Letters to the Editor

Environment: Let's harness geothermal energy

The other day I was talking to “old” (sorry about that Dee) Dee Hancock. He’s lived on this island so long that Father Time thinks he’s just part of the rock. Dee tells me that when he first came here, he and other jubilant souls used to ice skate on Dugualla Bay in the winter. Wow, ice skate Dugualla Bay in the winter? How long has it been since the ocean around here froze like that? Dee says it was 30 years ago. That’s only a speck on a geological calendar (OK, Dee, now you are young again).
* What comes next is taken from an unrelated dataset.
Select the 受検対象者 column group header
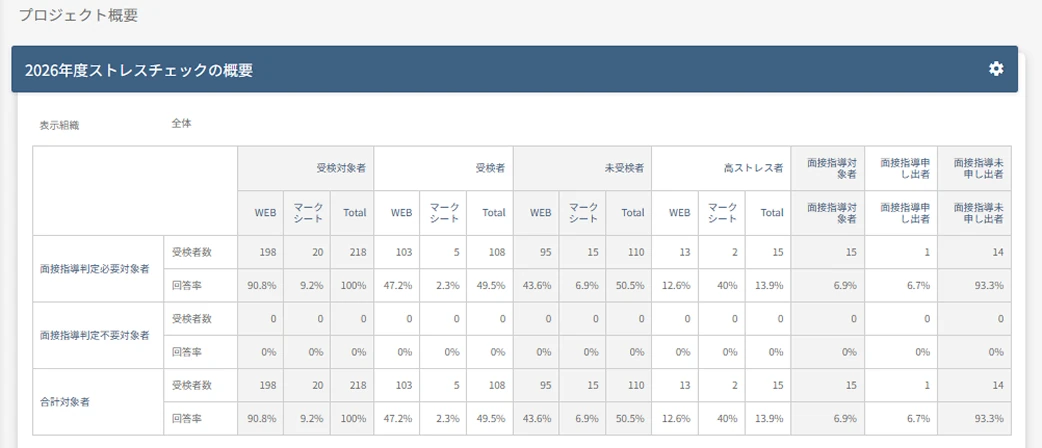 pos(306,169)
Could it be that we owe the fumbling Al Gore a second look from a larger perspective and different point of view?

If global warming is really a fact, then I guess we better decide if it really is serious? If so, how serious? What is its cause? What, if anything, can we do about it?

A couple of weeks ago the American Astronomical Society had a convention in Seattle. Barb and I had the pleasure of spending an afternoon and evening with the society’s vice president and his wife Elaine. Besides being my brother, Bob is a scientist for NASA and former director of the Space Telescope Institute (Hubble) during whose watch the crooked lens was fitted with new glass and produced fantastic information about the universe around us. (Wouldn’t it be nice if we could fix our crooked national ethics so easily?) Bob is reputed to have taken the world’s most expensive photograph, the Deep Space project, which was his own venture. Hopefully he knows what he is talking about.

Being a trucker and hardly endowed with scientific know how, it was important to ask some questions that puzzled me to which I got some surprising answers. I asked how, if the earth began as a cloud of dust that by its own gravitational forces caused it to congeal into a big glob spinning around in space that is so cold that scientists consider the temperature to be near absolute or “Kelvin” zero, that it hasn’t cooled down and become a chunk of frozen crud? Instead it has a hot molten core that periodically oozes or blasts to the surface with merely a thin, crinkled, and sometimes unstable crust we call Terra Firma. Bob says it is because the tremendous gravitational pressure under our feet is continually fuelling geothermal nuclear reactions that could go on indefinitely in terms of human time.

That’s interesting, especially since for the last 20 years or more, enormous amounts of geothermal heat energy out in Hawaii as well as at other locations on our planet has been thumping its way into and polluting our environment. I’ve never heard of that being mentioned as a cause factor for air pollution or global warming. Have you? Could it be?

Could this be an opportunity? What if we could harness that energy, reduce air pollution and global warming, and free ourselves from the oil cartel grip all at the same time. Got any thoughts?